Required work: Starting at the line that contains "About Us (76, 713)" in the listing below, write out every line word for word until you have written the line that contains "joy ジェルタブ (486, 2274)".

Data to examine:
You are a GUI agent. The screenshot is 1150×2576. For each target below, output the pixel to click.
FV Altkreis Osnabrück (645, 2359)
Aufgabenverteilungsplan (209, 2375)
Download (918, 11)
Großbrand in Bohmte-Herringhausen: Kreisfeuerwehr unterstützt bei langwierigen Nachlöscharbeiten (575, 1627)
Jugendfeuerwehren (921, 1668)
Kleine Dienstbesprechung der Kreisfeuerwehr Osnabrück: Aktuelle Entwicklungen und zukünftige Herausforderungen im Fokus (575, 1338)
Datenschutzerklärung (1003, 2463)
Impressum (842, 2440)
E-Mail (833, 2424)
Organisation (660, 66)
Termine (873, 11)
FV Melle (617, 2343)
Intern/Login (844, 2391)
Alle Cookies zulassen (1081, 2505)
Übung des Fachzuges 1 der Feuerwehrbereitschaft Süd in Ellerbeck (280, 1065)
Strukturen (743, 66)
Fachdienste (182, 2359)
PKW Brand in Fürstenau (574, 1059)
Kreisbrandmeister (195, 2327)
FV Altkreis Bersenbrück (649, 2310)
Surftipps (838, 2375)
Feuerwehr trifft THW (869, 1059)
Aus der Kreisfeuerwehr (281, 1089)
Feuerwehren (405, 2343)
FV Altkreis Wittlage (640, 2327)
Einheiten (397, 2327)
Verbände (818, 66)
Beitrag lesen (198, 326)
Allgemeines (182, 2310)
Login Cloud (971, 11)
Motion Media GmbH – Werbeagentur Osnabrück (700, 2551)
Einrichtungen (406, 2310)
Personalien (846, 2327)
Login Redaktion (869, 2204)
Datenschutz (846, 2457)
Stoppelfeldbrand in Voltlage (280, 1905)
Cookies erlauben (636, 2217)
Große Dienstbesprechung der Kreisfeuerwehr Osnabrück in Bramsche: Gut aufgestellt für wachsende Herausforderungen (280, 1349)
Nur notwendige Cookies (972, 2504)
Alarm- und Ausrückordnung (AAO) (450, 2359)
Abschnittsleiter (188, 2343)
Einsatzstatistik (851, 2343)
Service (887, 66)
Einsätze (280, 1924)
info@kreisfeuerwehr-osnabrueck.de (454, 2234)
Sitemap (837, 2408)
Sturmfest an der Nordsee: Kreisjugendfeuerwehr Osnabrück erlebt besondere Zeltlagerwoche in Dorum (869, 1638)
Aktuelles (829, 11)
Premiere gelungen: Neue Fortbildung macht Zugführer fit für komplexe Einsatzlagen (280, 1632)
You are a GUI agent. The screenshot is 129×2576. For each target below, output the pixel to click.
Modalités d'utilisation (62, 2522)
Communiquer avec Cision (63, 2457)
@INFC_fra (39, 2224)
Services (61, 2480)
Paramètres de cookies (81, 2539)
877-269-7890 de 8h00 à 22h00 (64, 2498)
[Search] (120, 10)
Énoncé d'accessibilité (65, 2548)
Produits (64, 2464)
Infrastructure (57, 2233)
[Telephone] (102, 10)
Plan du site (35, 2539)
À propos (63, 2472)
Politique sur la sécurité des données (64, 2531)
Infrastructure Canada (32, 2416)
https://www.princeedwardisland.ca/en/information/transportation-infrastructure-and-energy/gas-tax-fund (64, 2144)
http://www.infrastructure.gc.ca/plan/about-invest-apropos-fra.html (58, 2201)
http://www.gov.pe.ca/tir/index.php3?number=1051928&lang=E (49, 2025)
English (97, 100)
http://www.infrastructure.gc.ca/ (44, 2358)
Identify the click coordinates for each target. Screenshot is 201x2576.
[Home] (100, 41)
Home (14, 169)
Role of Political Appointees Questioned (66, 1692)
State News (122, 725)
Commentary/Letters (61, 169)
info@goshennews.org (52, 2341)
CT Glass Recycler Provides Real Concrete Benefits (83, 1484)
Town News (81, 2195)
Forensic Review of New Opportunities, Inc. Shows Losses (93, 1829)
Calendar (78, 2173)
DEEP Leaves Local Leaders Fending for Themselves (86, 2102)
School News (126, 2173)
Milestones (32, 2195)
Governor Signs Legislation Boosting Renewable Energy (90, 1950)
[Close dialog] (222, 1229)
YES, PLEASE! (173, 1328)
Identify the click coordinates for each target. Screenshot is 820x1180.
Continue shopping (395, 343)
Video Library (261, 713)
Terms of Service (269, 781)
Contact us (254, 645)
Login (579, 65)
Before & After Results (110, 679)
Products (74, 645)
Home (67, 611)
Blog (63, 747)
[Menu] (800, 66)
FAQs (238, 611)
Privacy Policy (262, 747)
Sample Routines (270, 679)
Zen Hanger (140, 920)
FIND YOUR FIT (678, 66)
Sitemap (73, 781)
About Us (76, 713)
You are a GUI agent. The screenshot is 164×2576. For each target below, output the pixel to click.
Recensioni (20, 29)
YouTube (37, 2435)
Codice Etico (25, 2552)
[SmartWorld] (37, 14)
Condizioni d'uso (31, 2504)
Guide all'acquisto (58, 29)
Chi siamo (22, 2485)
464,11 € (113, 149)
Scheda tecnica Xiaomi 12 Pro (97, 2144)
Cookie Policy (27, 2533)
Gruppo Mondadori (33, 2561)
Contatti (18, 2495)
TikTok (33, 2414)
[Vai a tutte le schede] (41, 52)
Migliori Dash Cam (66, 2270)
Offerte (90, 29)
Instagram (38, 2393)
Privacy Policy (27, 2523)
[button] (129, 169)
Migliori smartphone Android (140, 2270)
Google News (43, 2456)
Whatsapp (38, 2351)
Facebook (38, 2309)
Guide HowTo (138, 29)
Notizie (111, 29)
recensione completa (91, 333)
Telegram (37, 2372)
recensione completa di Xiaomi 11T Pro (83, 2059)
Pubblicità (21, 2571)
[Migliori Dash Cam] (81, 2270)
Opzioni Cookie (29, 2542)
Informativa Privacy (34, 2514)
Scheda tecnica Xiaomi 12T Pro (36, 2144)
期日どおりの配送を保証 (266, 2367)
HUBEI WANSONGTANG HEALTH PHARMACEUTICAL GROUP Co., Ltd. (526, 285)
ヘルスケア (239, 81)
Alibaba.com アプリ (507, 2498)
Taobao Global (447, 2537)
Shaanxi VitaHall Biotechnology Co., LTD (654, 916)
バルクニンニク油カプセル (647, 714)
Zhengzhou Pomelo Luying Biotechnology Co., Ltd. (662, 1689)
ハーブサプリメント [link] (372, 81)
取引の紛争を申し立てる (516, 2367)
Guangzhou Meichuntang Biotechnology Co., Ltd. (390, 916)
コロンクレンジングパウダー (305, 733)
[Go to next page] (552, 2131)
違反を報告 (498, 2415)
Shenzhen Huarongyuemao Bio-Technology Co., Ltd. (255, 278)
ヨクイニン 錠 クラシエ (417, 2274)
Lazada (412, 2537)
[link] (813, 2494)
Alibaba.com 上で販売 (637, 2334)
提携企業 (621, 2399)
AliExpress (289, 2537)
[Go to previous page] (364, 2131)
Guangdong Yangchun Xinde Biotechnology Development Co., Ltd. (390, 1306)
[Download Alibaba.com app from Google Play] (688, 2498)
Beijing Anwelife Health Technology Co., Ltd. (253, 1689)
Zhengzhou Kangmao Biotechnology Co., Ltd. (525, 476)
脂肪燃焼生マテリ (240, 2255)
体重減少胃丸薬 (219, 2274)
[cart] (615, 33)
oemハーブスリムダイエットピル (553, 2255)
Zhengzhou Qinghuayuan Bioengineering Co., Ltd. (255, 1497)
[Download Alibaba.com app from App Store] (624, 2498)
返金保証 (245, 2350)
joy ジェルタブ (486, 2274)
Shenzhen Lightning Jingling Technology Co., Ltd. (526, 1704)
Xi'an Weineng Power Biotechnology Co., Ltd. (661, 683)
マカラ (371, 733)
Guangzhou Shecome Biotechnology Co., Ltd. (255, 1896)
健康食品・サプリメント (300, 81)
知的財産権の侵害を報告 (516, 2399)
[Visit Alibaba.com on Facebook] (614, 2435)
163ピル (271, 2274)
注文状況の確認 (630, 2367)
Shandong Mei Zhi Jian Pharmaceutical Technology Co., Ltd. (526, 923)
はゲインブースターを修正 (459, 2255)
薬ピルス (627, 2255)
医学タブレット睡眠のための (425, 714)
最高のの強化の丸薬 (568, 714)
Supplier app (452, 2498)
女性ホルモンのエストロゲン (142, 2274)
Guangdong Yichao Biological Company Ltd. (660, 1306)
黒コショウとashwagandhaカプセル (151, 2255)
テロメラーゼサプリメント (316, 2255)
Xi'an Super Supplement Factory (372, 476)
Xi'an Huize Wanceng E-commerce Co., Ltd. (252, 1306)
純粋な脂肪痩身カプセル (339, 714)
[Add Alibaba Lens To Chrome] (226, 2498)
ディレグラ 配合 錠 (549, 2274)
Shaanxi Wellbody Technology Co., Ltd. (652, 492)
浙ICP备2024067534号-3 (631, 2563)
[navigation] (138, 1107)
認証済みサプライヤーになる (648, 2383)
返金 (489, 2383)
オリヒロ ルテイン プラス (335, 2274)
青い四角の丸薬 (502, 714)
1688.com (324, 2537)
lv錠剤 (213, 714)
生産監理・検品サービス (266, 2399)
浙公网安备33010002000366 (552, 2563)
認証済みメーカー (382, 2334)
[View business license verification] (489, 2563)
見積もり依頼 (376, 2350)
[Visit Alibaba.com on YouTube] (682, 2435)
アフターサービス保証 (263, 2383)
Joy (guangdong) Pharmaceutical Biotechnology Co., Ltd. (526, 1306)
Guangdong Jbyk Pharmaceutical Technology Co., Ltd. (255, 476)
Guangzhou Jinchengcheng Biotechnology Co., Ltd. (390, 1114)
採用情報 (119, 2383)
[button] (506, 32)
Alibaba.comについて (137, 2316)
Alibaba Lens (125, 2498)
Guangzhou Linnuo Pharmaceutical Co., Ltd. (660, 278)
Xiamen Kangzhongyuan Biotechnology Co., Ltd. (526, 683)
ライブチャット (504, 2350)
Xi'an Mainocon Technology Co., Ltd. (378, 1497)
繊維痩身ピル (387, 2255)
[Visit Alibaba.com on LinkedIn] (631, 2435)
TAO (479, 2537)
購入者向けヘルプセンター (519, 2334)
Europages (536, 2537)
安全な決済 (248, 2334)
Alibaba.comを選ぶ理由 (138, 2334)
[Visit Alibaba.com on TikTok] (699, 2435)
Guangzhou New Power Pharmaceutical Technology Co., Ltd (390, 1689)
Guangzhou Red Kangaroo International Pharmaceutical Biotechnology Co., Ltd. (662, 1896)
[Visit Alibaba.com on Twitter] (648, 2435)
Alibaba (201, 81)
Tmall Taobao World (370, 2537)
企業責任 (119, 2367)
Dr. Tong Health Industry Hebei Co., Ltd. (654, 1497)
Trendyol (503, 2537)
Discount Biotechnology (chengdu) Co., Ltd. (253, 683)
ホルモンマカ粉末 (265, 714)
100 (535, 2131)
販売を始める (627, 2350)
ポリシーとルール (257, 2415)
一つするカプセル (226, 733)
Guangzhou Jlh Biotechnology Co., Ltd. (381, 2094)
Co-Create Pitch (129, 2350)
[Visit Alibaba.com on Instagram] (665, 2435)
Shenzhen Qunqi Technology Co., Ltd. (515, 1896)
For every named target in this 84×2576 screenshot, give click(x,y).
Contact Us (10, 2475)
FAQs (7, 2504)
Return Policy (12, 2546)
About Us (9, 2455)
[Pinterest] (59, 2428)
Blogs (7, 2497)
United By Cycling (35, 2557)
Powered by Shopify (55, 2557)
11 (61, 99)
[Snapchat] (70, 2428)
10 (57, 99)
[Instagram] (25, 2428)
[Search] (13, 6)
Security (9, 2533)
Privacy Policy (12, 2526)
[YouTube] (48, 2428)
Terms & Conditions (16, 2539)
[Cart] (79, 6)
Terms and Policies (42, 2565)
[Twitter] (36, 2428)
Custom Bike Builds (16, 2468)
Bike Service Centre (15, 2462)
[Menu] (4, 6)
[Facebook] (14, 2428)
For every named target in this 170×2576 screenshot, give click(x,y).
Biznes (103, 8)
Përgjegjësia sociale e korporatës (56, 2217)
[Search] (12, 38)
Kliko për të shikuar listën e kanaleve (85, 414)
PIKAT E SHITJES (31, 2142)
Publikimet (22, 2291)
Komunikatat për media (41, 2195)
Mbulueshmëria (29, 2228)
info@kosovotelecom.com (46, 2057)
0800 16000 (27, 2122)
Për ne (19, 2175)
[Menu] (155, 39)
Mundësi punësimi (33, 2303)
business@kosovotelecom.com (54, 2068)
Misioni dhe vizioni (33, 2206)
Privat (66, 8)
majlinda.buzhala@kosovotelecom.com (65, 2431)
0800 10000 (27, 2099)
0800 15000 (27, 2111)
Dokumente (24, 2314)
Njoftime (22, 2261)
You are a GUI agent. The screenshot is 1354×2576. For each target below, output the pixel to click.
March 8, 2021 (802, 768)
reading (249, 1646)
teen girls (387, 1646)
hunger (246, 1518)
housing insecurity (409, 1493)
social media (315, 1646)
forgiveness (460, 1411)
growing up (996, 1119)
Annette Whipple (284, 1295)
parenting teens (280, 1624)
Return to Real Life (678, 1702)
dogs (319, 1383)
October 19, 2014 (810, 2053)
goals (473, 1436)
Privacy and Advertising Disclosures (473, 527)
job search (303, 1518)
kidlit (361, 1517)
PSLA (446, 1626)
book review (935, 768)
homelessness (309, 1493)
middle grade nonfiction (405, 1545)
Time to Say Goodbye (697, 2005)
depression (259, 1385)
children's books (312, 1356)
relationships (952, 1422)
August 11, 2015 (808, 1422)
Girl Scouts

Solution:
About Us (76, 713)
You are a GUI agent. The screenshot is 164×2576. For each target below, output the pixel to click.
Recensioni (20, 29)
YouTube (37, 2435)
Codice Etico (25, 2552)
[SmartWorld] (37, 14)
Condizioni d'uso (31, 2504)
Guide all'acquisto (58, 29)
Chi siamo (22, 2485)
464,11 € (113, 149)
Scheda tecnica Xiaomi 12 Pro (97, 2144)
Cookie Policy (27, 2533)
Gruppo Mondadori (33, 2561)
Contatti (18, 2495)
TikTok (33, 2414)
[Vai a tutte le schede] (41, 52)
Migliori Dash Cam (66, 2270)
Offerte (90, 29)
Instagram (38, 2393)
Privacy Policy (27, 2523)
[button] (129, 169)
Migliori smartphone Android (140, 2270)
Google News (43, 2456)
Whatsapp (38, 2351)
Facebook (38, 2309)
Guide HowTo (138, 29)
Notizie (111, 29)
recensione completa (91, 333)
Telegram (37, 2372)
recensione completa di Xiaomi 11T Pro (83, 2059)
Pubblicità (21, 2571)
[Migliori Dash Cam] (81, 2270)
Opzioni Cookie (29, 2542)
Informativa Privacy (34, 2514)
Scheda tecnica Xiaomi 12T Pro (36, 2144)
期日どおりの配送を保証 (266, 2367)
HUBEI WANSONGTANG HEALTH PHARMACEUTICAL GROUP Co., Ltd. (526, 285)
ヘルスケア (239, 81)
Alibaba.com アプリ (507, 2498)
Taobao Global (447, 2537)
Shaanxi VitaHall Biotechnology Co., LTD (654, 916)
バルクニンニク油カプセル (647, 714)
Zhengzhou Pomelo Luying Biotechnology Co., Ltd. (662, 1689)
ハーブサプリメント [link] (372, 81)
取引の紛争を申し立てる (516, 2367)
Guangzhou Meichuntang Biotechnology Co., Ltd. (390, 916)
コロンクレンジングパウダー (305, 733)
[Go to next page] (552, 2131)
違反を報告 (498, 2415)
Shenzhen Huarongyuemao Bio-Technology Co., Ltd. (255, 278)
ヨクイニン 錠 クラシエ (417, 2274)
Lazada (412, 2537)
[link] (813, 2494)
Alibaba.com 上で販売 (637, 2334)
提携企業 (621, 2399)
AliExpress (289, 2537)
[Go to previous page] (364, 2131)
Guangdong Yangchun Xinde Biotechnology Development Co., Ltd. (390, 1306)
[Download Alibaba.com app from Google Play] (688, 2498)
Beijing Anwelife Health Technology Co., Ltd. (253, 1689)
Zhengzhou Kangmao Biotechnology Co., Ltd. (525, 476)
脂肪燃焼生マテリ (240, 2255)
体重減少胃丸薬 (219, 2274)
[cart] (615, 33)
oemハーブスリムダイエットピル (553, 2255)
Zhengzhou Qinghuayuan Bioengineering Co., Ltd. (255, 1497)
[Download Alibaba.com app from App Store] (624, 2498)
返金保証 (245, 2350)
joy ジェルタブ (486, 2274)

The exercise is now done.